More to the point, Dunn & Co. claim they did not, but despite that got their Windows-Update files updated anyway. What we don’t yet know is what Dunn & Co. mean by “auto-updates have been disabled” in terms of checkboxes and system services; it’s not clear from the article. If by “auto-updates have been disabled” they mean some other checkbox than “Never check for updates” was checked, then Microsoft have a point: given the technical ability (and permission) to update files on a remote system, one might as well also throw in the ability to update Windows-Update files themselves in case of a real need — but that still doesn’t excuse the absence of disclosure about it, so I think we all agree now that it doesn’t. OTOH, if by “auto-updates have been disabled” they mean “Never check for updates” was checked, and despite that the Windows-Update files were updated anyway, then we have a problem: namely that Microsoft appear to have undisclosed reservations about the meaning of the phrase “Never check for updates” (similar to IE’s Tools menu -> Internet Options -> Advanced tab -> ‘Play animations’ checkbox, which when unchecked Microsoft interpret as ‘Don’t play animations except for animated cursors’).

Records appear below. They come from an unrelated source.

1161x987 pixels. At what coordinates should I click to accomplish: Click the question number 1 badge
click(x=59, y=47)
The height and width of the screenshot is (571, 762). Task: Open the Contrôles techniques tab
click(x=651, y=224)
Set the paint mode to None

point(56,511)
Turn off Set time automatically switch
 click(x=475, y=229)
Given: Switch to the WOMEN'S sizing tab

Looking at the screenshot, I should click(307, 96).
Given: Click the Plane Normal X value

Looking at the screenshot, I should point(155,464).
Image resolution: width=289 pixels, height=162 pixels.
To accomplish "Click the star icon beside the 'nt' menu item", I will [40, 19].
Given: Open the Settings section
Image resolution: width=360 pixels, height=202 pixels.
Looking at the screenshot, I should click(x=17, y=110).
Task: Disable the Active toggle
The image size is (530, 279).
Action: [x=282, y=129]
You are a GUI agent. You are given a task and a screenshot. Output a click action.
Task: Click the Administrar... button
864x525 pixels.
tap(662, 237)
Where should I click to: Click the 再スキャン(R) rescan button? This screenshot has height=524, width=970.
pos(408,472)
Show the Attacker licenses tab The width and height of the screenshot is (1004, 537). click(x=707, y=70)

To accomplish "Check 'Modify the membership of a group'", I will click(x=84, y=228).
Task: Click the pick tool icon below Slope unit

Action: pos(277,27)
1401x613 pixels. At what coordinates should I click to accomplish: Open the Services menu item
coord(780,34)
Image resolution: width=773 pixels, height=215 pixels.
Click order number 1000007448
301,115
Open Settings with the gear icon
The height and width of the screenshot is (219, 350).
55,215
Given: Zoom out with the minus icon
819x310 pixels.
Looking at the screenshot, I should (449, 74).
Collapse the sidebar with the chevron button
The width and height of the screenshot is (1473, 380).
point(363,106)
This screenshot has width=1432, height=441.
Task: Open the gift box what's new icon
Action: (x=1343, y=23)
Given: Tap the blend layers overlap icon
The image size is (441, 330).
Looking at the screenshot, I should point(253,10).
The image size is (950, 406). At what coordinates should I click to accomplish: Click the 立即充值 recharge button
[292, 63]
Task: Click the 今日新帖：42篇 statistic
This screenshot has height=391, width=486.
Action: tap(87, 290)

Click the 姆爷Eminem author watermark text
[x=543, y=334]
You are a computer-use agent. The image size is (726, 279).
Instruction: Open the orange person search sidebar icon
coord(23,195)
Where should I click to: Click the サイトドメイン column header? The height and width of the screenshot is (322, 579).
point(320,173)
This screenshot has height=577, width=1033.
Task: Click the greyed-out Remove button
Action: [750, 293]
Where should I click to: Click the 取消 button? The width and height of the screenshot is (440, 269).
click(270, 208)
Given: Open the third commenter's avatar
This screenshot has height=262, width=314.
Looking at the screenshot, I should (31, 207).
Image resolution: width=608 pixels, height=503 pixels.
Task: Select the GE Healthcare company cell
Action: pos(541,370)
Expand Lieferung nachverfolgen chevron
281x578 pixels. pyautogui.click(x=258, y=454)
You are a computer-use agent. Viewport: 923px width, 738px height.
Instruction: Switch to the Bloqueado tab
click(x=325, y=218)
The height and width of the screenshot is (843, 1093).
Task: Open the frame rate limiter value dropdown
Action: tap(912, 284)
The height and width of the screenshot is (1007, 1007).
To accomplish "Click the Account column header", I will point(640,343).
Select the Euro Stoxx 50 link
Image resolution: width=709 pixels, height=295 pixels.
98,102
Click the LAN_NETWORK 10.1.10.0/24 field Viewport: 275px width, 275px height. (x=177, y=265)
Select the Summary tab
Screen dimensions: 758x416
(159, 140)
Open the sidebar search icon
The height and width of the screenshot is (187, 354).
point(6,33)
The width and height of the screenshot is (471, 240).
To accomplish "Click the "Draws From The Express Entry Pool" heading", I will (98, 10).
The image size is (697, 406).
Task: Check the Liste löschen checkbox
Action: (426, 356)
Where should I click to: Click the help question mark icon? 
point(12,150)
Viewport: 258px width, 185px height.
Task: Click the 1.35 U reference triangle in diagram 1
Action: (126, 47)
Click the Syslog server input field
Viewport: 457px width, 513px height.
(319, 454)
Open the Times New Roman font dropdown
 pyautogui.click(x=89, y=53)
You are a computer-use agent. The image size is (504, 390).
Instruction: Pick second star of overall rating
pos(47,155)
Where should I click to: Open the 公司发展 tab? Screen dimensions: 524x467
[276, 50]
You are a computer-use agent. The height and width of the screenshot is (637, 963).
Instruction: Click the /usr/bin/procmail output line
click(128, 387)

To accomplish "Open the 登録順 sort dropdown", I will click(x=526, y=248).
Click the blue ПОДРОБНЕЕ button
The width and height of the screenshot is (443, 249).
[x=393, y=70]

OT3H, if by “auto-updates have been disabled” Dunn & Co. mean “Never check for updates” was checked, plus the Automatic Updates and BITS services were set to Disabled, and despite all that the Windows-Update files were updated anyway, then we really have a problem. Need I explain further?
Mark,
See Scott Dunn’s follow-up today:
“One account, in the Handler’s Diary blog, said there was no cause for concern since the Turn off Automatic Updates setting in the Automatic Updates control panel prevents the silent updates from occurring. (This is true, although it generates repeated boot-up warnings, as described below. Some readers incorrectly inferred from my article that even this setting allows stealthy updates; it does not.)”
On XP sp2, Windows Update runs as an ActiveX control running within IE and requires some service running within svchost. On my home computer, I have a personal firewall (Kerio Personal Firewall) set up to block svchost.exe. So, whenever I want to run Windows Update, I have to (temporarily) allow Internet access for svchost.exe.
Windows Update is supposed to make my computer more secure, yet I have to make my computer temporarily less secure in order to run it.
Windows Update should be a separate executable, to which permanent Internet access could be granted safely.
Well friends, it’s a new year and a New World Order. 3:30 AM, all 3 of my computers (with updates turned off) were requesting to restart (now or later), as Windows had been successfully updated. I thought I turned off automatic Updates (which I had), so as to review and install them at my conveniency, such as 3:30 AM. At least Microsoft considers this a good time, also. I just wonder who my computers are reporting too? Obviously, it’s not me. I”l post this around…maybe I’m just suffering from paranoid dillusions.